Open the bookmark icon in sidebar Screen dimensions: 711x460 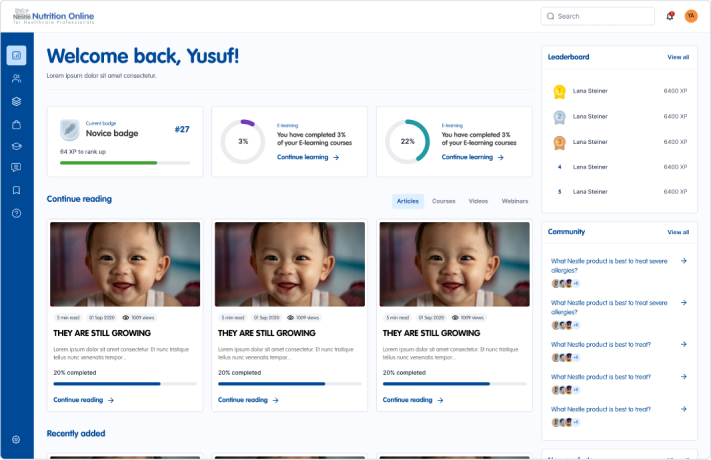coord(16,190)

...

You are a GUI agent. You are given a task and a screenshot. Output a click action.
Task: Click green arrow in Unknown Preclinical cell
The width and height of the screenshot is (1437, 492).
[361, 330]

...

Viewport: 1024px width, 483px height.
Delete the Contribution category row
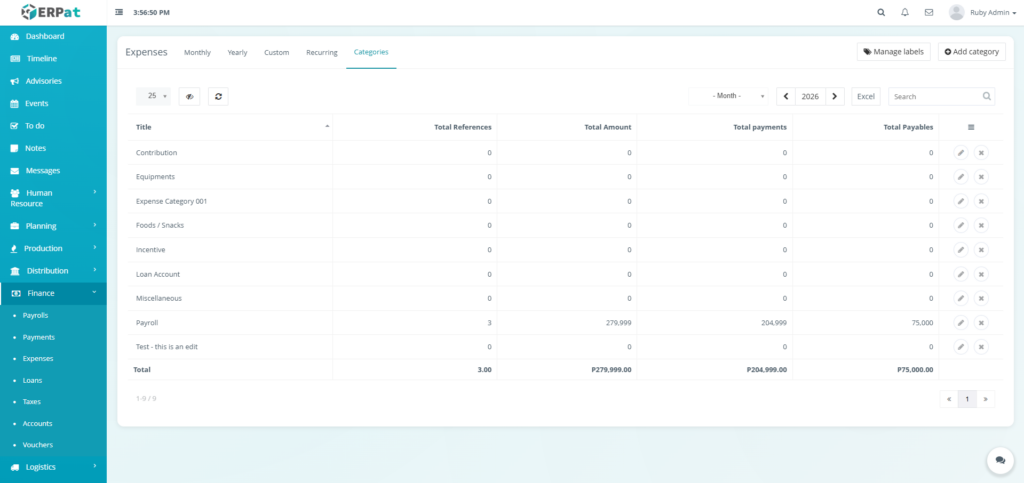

**INSTRUCTIONS TO FOLLOW:**
In the entries above, the lines from the one bearing "Viewport: 1024px width, 483px height." up to and including the one bearing "Delete the Contribution category row" should be transcribed exactly; no other line is wanted.

**YOUR SOLUTION:**
Viewport: 1024px width, 483px height.
Delete the Contribution category row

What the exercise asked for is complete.